-- TASKS FOR THIS EXERCISE --
1 – In the cervelat recipe, why do the notes suggest using a powerful food processor to blend the mixture?
2 – Output the part of the cervelat recipe from "Put the chopped" up to and including "6 until golden.".
3 – Answer these questions about the cervelat recipe:
(a) How many tomatoes does it call for?
(b) What is the spread decorated with?
(c) At what temperature in Celsius is the baguette baked for toasting?

-- TEXT SECTION --
◆ ◆ ◆

Here's a version of one of the recipes from the book, perfect for an Apéro, as an appetizer, or as a light dinner with salad.
dash of oil
1 onion, minced
2 cloves garlic, minced
2 sprigs rosemary, chopped
pinch salt and pepper
4 tomatoes, chopped
3 cervelat (or other similar sausage), peeled and cut into small pieces
2 shots cognac
a crusty baguette or crackers, to serve
basil leaves, to decorate
Fry the onions and garlic in the oil until translucent. Add rosemary, salt and pepper.
Add chopped tomatoes to the pan and cook for a few minutes. Then add the cognac.
Put the chopped cervelat in a medium bowl. Pour the warm tomato mixture over top and stir together.
While the mixture is still warm, either use an immersion blender, or add the mixture to a food processor and blend until you get a uniform mixture.
Spread this on crackers or toasted baguette and decorate with basil leaves.
- You could use any similar processed sausage for this dish.
- If you have a powerful food processor handy, you would probably get a much smoother result. The immersion blender left it a bit chunky (as you can see below).
- To toast the baguette, arrange pieces on a baking tray, brush with olive oil, sprinkle with garlic powder, and bake at 200C / 400F / gas mark 6 until golden.

◆ ◆ ◆

-- SOURCE MATERIAL --
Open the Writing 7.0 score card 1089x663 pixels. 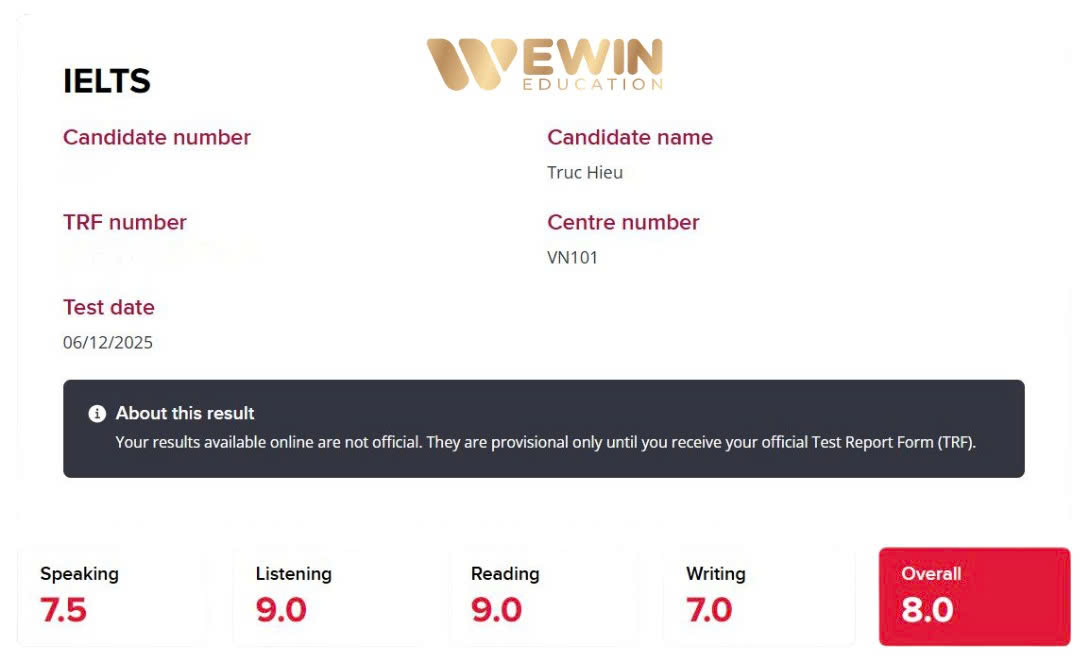pyautogui.click(x=758, y=596)
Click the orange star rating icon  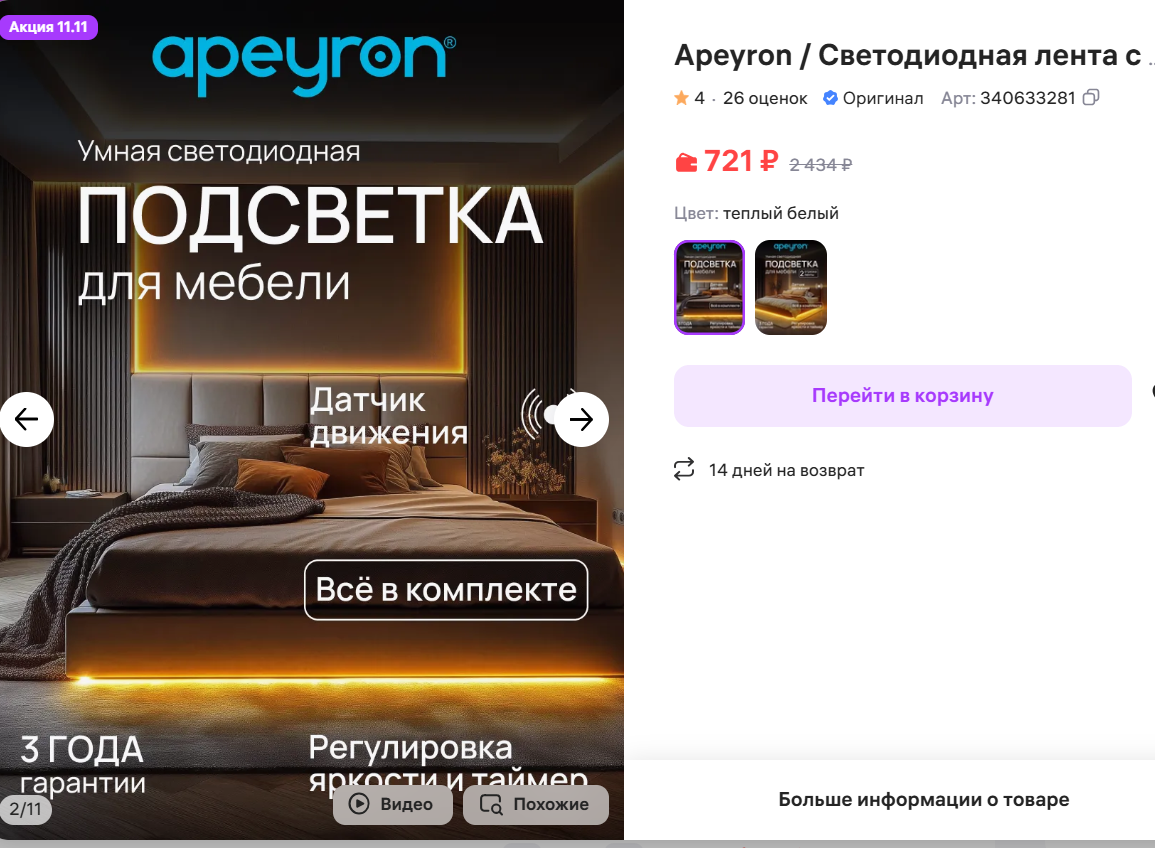coord(681,97)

◆ ◆ ◆

-- EXERCISE SOLUTIONS --
1 – A powerful food processor would probably give a much smoother result. The immersion blender left the mixture a bit chunky.

2 –
Put the chopped cervelat in a medium bowl. Pour the warm tomato mixture over top and stir together.
While the mixture is still warm, either use an immersion blender, or add the mixture to a food processor and blend until you get a uniform mixture.
Spread this on crackers or toasted baguette and decorate with basil leaves.
- You could use any similar processed sausage for this dish.
- If you have a powerful food processor handy, you would probably get a much smoother result. The immersion blender left it a bit chunky (as you can see below).
- To toast the baguette, arrange pieces on a baking tray, brush with olive oil, sprinkle with garlic powder, and bake at 200C / 400F / gas mark 6 until golden.

3 –
(a) 4
(b) Basil leaves
(c) 200C